Putting the Pieces Together¶

We've talked a lot about all the individual components, but let's put them together into a cohesive story.

flowchart TD
    ExternalUser

    subgraph ControlPlane
        TenancyController
        GPULeaseController
        k8sAPIServer
        CaaSAPIServer

        CaaSAPIServer -- 2\. Create New Tenancy --> k8sAPIServer
        CaaSAPIServer -- 3\. Create Pod --> k8sAPIServer
        TenancyController -- 4\. Create Namespace --> k8sAPIServer
        TenancyController -- 5\. Create NetworkPolicy --> k8sAPIServer

    end

    ExternalUser -- 1\. Submits Pod --> CaaSAPIServer

    subgraph GPUHost
        NVSwitches
        Kubelet
        GPUs
        KataShim
        Containerd
        Cilium
        HostNetworking
        VarRunCDI[nvidia.com_gpus.json]

        subgraph ServiceVM [Service VM - QEMU]
            nv-fabricmanager
            fm-controller

            fm-controller --> nv-fabricmanager
        end
        nv-fabricmanager --> NVSwitches

        subgraph Daemonset
            CDI[CDI Device Plugin]
        end

        subgraph KataVM[Kata VM]
            KataAgent
            runc
            containerProcess

            KataAgent --> runc
            runc --> containerProcess

        end
        CDI -- Announces GPUs to --> Kubelet
        CDI -- Writes --> VarRunCDI

        Kubelet -- Create Pod --> Containerd
        Containerd -- Calls --> KataShim
        Containerd -- Reads --> VarRunCDI
        KataShim -- Creates --> KataVM
        KataShim -- Talks to --> KataAgent

        containerProcess --> GPUs
        NVSwitches <--> GPUs
        Kubelet --> k8sAPIServer
        CDI --> GPUs
        HostNetworking <--> Cilium
        Cilium <-- Enforce Network Rules --> KataVM
    end

I tried my best to resist the temptation of being overly pedantic when creating that diagram, and somehow I feel that I still failed. Regardless, this provides a high-level overview of all the relevant components needed to make this system work. And work it does! I submitted the following self-explanatory payload to my CaaS API Server:

JSON

{
  "container-url": "nvcr.io/nvidia/k8s/cuda-sample:vectoradd-cuda12.5.0-ubi8",
  "tenancy": "landon"
}

The container is a sample CUDA workload that NVIDIA publishes here.

Text Only

Starting...

 CUDA Device Query (Runtime API) version (CUDART static linking)
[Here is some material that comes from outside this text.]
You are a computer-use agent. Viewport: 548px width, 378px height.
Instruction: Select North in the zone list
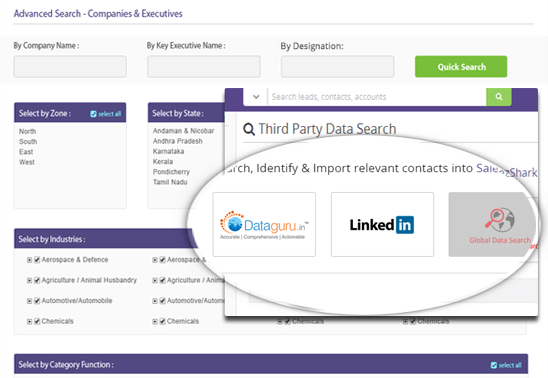(28, 131)
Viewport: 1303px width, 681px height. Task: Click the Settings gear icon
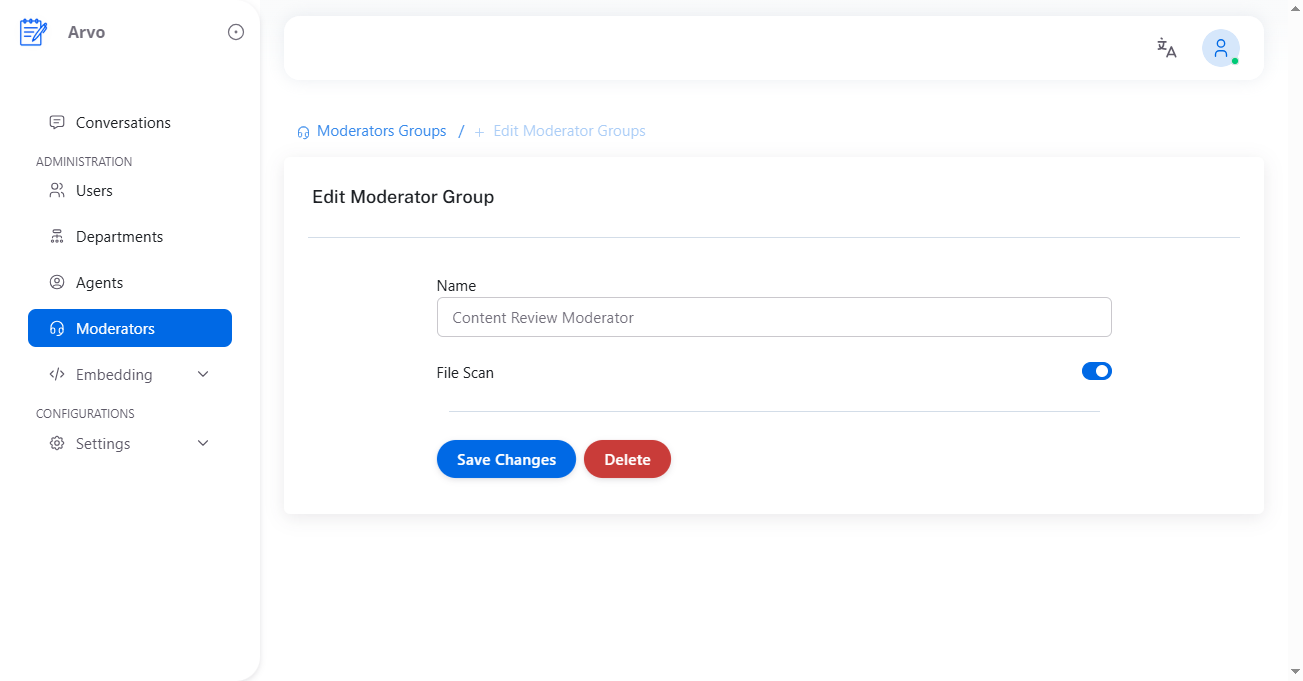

Detected 1 CUDA Capable device(s)

Device 0: "NVIDIA H100 80GB HBM3"
  CUDA Driver Version / Runtime Version          13.0 / 12.5
  CUDA Capability Major/Minor version number:    9.0
  Total amount of global memory:                 81079 MBytes (85017755648 bytes)
  (132) Multiprocessors, (128) CUDA Cores/MP:    16896 CUDA Cores
  GPU Max Clock rate:                            1980 MHz (1.98 GHz)
  Memory Clock rate:                             2619 Mhz
  Memory Bus Width:                              5120-bit
  L2 Cache Size:                                 52428800 bytes
  Maximum Texture Dimension Size (x,y,z)         1D=(131072), 2D=(131072, 65536), 3D=(16384, 16384, 16384)
  Maximum Layered 1D Texture Size, (num) layers  1D=(32768), 2048 layers
  Maximum Layered 2D Texture Size, (num) layers  2D=(32768, 32768), 2048 layers
  Total amount of constant memory:               65536 bytes
  Total amount of shared memory per block:       49152 bytes
  Total shared memory per multiprocessor:        233472 bytes
  Total number of registers available per block: 65536
  Warp size:                                     32
  Maximum number of threads per multiprocessor:  2048
  Maximum number of threads per block:           1024
  Max dimension size of a thread block (x,y,z): (1024, 1024, 64)
  Max dimension size of a grid size    (x,y,z): (2147483647, 65535, 65535)
  Maximum memory pitch:                          2147483647 bytes
  Texture alignment:                             512 bytes
  Concurrent copy and kernel execution:          Yes with 3 copy engine(s)
  Run time limit on kernels:                     No
  Integrated GPU sharing Host Memory:            No
  Support host page-locked memory mapping:       Yes
  Alignment requirement for Surfaces:            Yes
  Device has ECC support:                        Enabled
  Device supports Unified Addressing (UVA):      Yes
  Device supports Managed Memory:                Yes
  Device supports Compute Preemption:            Yes
  Supports Cooperative Kernel Launch:            Yes
  Supports MultiDevice Co-op Kernel Launch:      Yes
  Device PCI Domain ID / Bus ID / location ID:   0 / 2 / 0
  Compute Mode:
     < Default (multiple host threads can use ::cudaSetDevice() with device simultaneously) >

deviceQuery, CUDA Driver = CUDART, CUDA Driver Version = 13.0, CUDA Runtime Version = 12.5, NumDevs = 1
Result = PASS

And a short GPU Burn:

Text Only

==========
== CUDA ==
==========

CUDA Version 13.0.1

Container image Copyright (c) 2016-2023, NVIDIA CORPORATION & AFFILIATES. All rights reserved.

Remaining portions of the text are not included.